Privacy Policy

Oryve is a software product developed and operated by IEB Group Wyoming LLC ("we", "us", "our"), a limited liability company registered in Wyoming, United States. This Privacy Policy applies to the Oryve web application available at oryve.app and any related services. If you have questions about this policy, contact us at eureka.lucis@gmail.com.

• ·Account data: Your GitHub username, display name, email address, and profile avatar — provided by GitHub when you authenticate via GitHub OAuth.
• ·Project data: Project names, descriptions, types, tasks, milestones, and notes that you create within Oryve.
• ·GitHub repository data: Commit messages, commit dates, and open pull request counts from repositories you explicitly link to a project.
• ·Usage data: Pages visited, features used, and timestamps — collected via standard server logs.
• ·AI interaction data: Prompts and project context sent to Anthropic's Claude API to generate briefings, validations, and suggestions on your behalf.
• ·Session data: Authentication tokens stored in secure, HTTP-only cookies to maintain your login session.

• ·To provide and operate the Oryve service — including displaying your projects, generating AI briefings, and syncing GitHub data.
• ·To authenticate you securely using GitHub OAuth (NextAuth v5).
• ·To generate AI-powered content (daily briefings, nudges, idea validations) by sending relevant project context to Anthropic's Claude API.
• ·To communicate with you about your account, service updates, or legal changes — via email only, no marketing without explicit consent.
• ·To detect and prevent abuse, fraud, or violations of these terms.
• ·We do NOT sell your personal data to any third party, ever.

• ·Anthropic (Claude API): Project names, descriptions, and task data are sent to Anthropic's API to generate AI content. Anthropic processes this data subject to their own Privacy Policy at anthropic.com/privacy.
• ·GitHub (OAuth): Authentication is handled by GitHub. Data shared is governed by GitHub's Privacy Statement at docs.github.com/en/site-policy/privacy-policies.
• ·Railway: Our backend server and PostgreSQL database are hosted on Railway. Data is stored in the United States.
• ·Vercel: The frontend application is deployed on Vercel. Request logs may be retained by Vercel subject to their privacy policy.
• ·We have no data-sharing agreements beyond what is necessary to operate the service.

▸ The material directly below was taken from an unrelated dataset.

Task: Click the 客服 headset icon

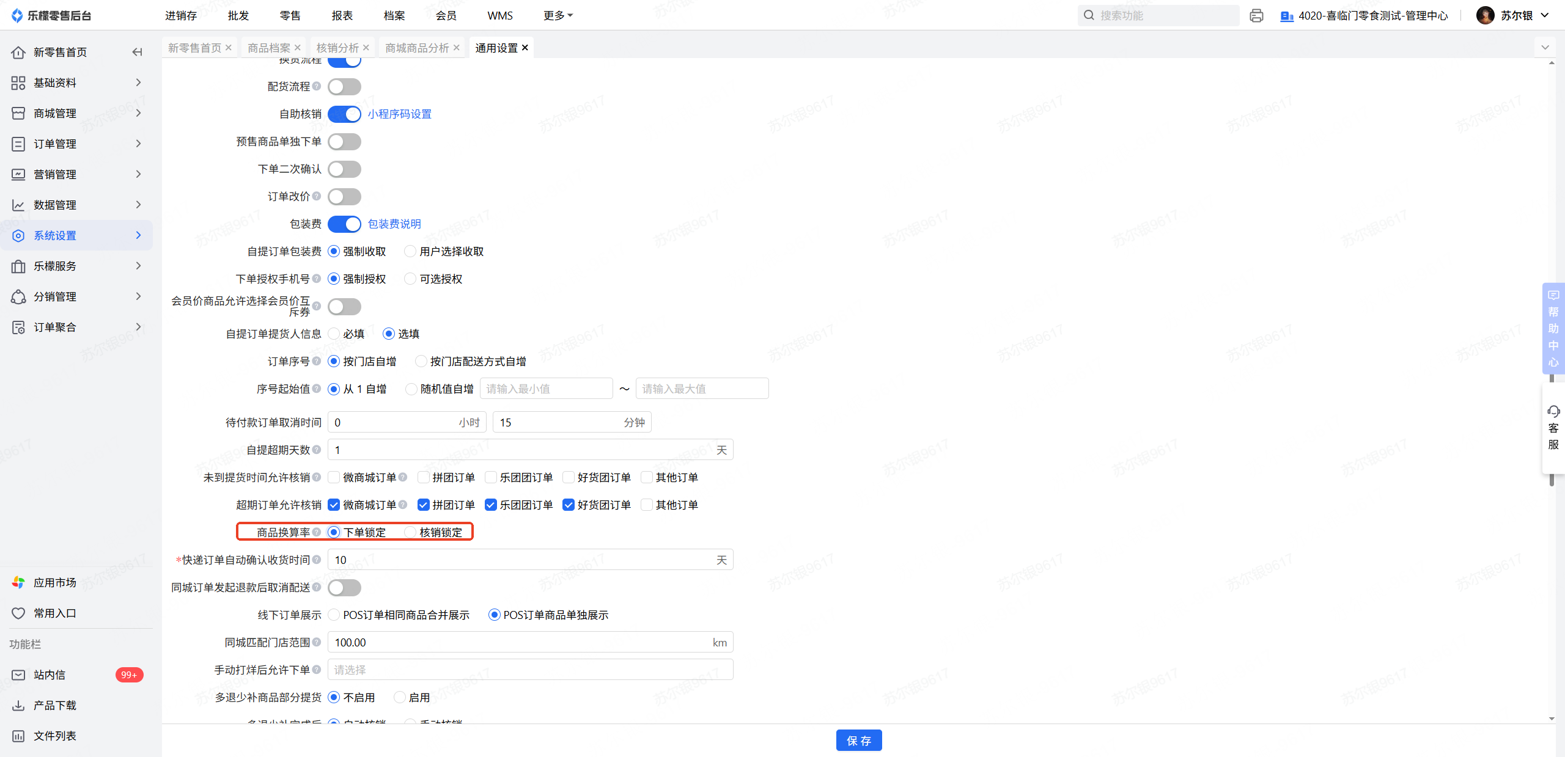Action: (1553, 411)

We retain your data for as long as your account is active. If you request account deletion, we will permanently delete all your projects, tasks, and personal data from our systems within 30 days. GitHub OAuth tokens are session-scoped and are not stored permanently beyond what is needed for authentication. You can revoke Oryve's access to your GitHub account at any time via GitHub Settings → Applications.

• ·Right of access: You may request a copy of all personal data we hold about you.
• ·Right to deletion: You may request that we delete your account and all associated data.
• ·Right to portability: You may request an export of your project data in a machine-readable format.
• ·Right to correction: You may request that we correct inaccurate data.
• ·Right to restrict processing: You may request that we limit how we use your data.
• ·California residents (CCPA): You have the right to know what personal information is collected, to opt out of sale (we do not sell data), and to non-discrimination for exercising these rights.
• ·To exercise any of these rights, email eureka.lucis@gmail.com. We will respond within 30 days.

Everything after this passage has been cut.